I'm a FTM with a 3 month old, so having just started to feel like a normal human being again I would NOT have been a great wedding guest a month ago- and neither would my baby!
You have no idea what complications you may encounter with your labor or the new LO. You may be nursing every hour, feeling exhausted, and the baby might be colicky etc....
if you were expressing deep sadness at not being there for a friend or family member that means the world to you then it would be a different story and I'd say try hard to make it work, this is not the case.
Send DH and the oldest, they will have more fun and be better guests, then send a nice gift that is partially paid for with the money your not spending by not going.
Lastly tell you MIL you don't want the new baby to take away any focus on the bride!
I think this is the solution that I'm most likely going to stick with. Sucking it up and getting a nice present will help placate the situation. The toddler and infant aren't even invited to the wedding (but expected to travel???) so I can't really use her being a baby AW as an excuse;)
I actually don't think traveling with a 2 month old is a big deal at all. I flew with mine at 5 and 8 weeks and have flown over a dozen times with her since then. She slept the whole time as an infant.
That being said, if kids are not invited to the wedding I just would not go. I'm no fan of kids at adult events and truly don't think they belong at black tie weddings, but you will have a 2 month old. It should be clear that people with newborns just may not make it!
I would just stay home with your newborn and have DH and LO go. If anyone says a word, your H needs to say, "My wife just had a baby. She needs to stay home until she is fully up to travel. End of discussion."
The whole Tuesday night wedding with white tie (DH now has to rent and travel w a white tux) is also another part of this wedding that I'm eye rolling. If I stayed home with both little ones, I'd be working and already have my son's pre-school to pay for regardless and a babysitter for the infant lined up. So night time would be challenging, but not terrible. It's just that DH really would like to bring the 3year old to show him off to family, even though DS is not invited to the wedding. I think a lot of it comes down to my in-laws not understanding a normal work schedule and commitments.
FWIW, DH and I went to a (local) wedding when DS was 2months old and BFing and DD was 2yrs old, and left them overnight with my ILs. Is it fun pumping in a bathroom stall at a wedding? No, but it was worth it to be at the wedding with good friends. BUT, I would not be comfortable leaving a 2month old with a babysitter I didn't know.
I think you and the children should stay home. Why would you pay to fly your 3 year old out to a wedding he's not invited to? So he can sit around with a strange babysitter you've never met?? Um, no.
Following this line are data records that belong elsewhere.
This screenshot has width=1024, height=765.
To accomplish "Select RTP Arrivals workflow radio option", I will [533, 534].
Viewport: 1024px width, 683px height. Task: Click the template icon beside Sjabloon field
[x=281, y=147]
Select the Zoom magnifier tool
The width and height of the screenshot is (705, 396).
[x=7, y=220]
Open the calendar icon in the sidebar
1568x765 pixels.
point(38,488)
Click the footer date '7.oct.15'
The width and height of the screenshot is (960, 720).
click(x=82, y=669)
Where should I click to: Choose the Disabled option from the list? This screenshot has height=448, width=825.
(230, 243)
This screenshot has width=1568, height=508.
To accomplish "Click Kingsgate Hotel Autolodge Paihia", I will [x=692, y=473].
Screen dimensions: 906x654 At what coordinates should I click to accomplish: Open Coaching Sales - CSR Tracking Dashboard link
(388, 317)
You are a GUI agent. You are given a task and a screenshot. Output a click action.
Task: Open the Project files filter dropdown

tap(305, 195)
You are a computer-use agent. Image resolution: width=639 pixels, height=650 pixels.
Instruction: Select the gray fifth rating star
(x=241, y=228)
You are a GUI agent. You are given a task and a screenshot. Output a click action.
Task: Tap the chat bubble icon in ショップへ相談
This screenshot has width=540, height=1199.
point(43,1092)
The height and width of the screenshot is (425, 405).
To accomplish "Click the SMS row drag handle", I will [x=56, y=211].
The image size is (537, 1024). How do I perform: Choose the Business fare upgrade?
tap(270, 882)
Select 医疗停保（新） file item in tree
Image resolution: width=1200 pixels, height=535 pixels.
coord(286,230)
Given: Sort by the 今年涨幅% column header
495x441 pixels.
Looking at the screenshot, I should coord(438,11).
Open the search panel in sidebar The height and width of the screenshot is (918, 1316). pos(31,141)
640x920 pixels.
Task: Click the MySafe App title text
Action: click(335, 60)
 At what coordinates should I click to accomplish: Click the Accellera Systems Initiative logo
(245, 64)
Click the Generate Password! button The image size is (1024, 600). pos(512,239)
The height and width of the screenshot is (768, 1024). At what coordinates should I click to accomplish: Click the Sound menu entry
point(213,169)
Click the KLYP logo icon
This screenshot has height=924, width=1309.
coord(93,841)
If your ILs pitch a fit, well who cares. They can suck it. They sound batsh*t crazy.
This! Also, how in the hell is your SIL supposed to attend the wedding after just giving birth a week earlier.
Your DH wants to fly cross country with a toddler (old enough to need his own ticket) and then leave him with a sitter you have never met/interviewed while he goes to a wedding alone? Why?
Kelly, Mom to Christopher Shannon 9.27.06, Catherine Quinn 2.24.09, Trey Barton lost on 12.28.09, Therese Barton lost on 6.10.10, Joseph Sullivan 7.23.11, and our latest, Victoria Maren 11.15.12
Secondary infertility success with IVF, then two losses, one at 14 weeks and one at 10 weeks, then success with IUI and then just pure, crazy luck. Expecting our fifth in May as the result of a FET.